Someone once said that there is less in Billy Wilder than meets the eye. But actually there is more. What meets the eye is usually pretty good. But it is often what meets the ear that's just as important. Where would Double Indemnity, Sunset Boulevard and Some Like It Hot be without their scripts, fashioned by him and marvellous writers like Charles Brackett, IAL Diamond and, in the case of Double Indemnity, Raymond Chandler?
What Wilder contributed was an ironic Viennese mordancy that is frequently copied today without the slightest idea of how to accomplish it properly, so that it all becomes parody.
Double Indemnity is a classic 40s film of the sort that couldn't be made now without self- consciousness. Taken from James M Cain's work, and actually made a good deal better by Chandler, who used to call Cain "a Proust in overalls", it has the inimitable Fred MacMurray as an insurance agent seduced by Barbara Stanwyck's femme fatale in order to dispose of her husband for the "double indemnity" insurance money.
The two work out a complicated scenario, which, after the death of the husband, is gradually uncovered by Edward G Robinson's private investigator. It isn't sexy, like The Postman Always Rings Twice, which Wilder always said was his model or testimonial. That wasn't possible in 1944 if you wanted to make a commercial movie that didn't worry the Paramount executives and, anyway, Wilder was invariably as interested in what might get him into trouble as in his dialogue.
The film is marvellously acted, particularly by MacMurray, who was so often cast in relatively anodyne romantic roles that his all-American wholesomeness could become cloying. Here that persona was brilliantly exploited to show us the weakness behind it. Wilder always depended upon his casts because sometimes the characterisation wasn't as sharp as the dialogue.
Another factor that makes Double Indemnity exceptional is its humour and lightness of touch, which prevent what is a decidedly dark tale, illustrated by Miklos Rozsa's superb score (based on César Franck) subsiding into melodrama.
The scene where the insurance man first meets Stanwyck - he's trying to persuade her husband to renew his motor policy - has her at the top of the stairs dressed only in a towel. Eyeing her with some interest, he says: "I'd hate to think of you getting a scratched fender when you're not covered." Stanwyck replies: "I know what you mean. I've been sunbathing." "Hope there weren't any pigeons around," he replies.

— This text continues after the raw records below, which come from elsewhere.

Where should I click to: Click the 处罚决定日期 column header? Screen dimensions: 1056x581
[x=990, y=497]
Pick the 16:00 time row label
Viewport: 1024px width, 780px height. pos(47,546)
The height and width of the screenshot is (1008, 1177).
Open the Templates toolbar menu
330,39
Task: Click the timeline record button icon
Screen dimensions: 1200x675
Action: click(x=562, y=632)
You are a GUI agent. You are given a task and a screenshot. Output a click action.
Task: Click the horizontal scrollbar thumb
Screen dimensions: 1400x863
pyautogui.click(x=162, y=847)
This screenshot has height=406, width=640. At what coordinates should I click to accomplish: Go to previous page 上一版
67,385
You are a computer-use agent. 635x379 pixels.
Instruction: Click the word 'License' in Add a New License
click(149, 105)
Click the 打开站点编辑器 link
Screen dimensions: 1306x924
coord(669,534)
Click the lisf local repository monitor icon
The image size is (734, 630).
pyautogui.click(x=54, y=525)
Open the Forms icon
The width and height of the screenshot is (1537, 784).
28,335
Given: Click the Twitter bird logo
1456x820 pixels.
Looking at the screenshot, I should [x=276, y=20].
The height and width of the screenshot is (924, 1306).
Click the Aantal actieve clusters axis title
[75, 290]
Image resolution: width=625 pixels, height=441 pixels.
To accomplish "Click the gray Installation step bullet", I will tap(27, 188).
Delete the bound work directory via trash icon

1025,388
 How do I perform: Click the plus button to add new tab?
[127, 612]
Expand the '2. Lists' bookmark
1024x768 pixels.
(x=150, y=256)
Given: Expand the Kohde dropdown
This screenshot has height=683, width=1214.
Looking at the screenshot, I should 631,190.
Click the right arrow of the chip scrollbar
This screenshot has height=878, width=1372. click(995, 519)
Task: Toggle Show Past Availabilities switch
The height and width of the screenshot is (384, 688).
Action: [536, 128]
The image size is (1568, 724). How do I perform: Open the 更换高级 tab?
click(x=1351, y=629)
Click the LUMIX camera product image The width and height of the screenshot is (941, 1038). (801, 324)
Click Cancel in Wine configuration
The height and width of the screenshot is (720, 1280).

Later, the world-weary, Marlowe-like voiceover proclaims, as he drives away from the encounter: "It was a hot afternoon and I can still remember the smell of honeysuckle all along that street. How could I have known that murder can sometimes smell like that?"
Wilder once proclaimed Double Indemnity his best film. Asked why, he said: "It had the fewest mistakes." He was probably right.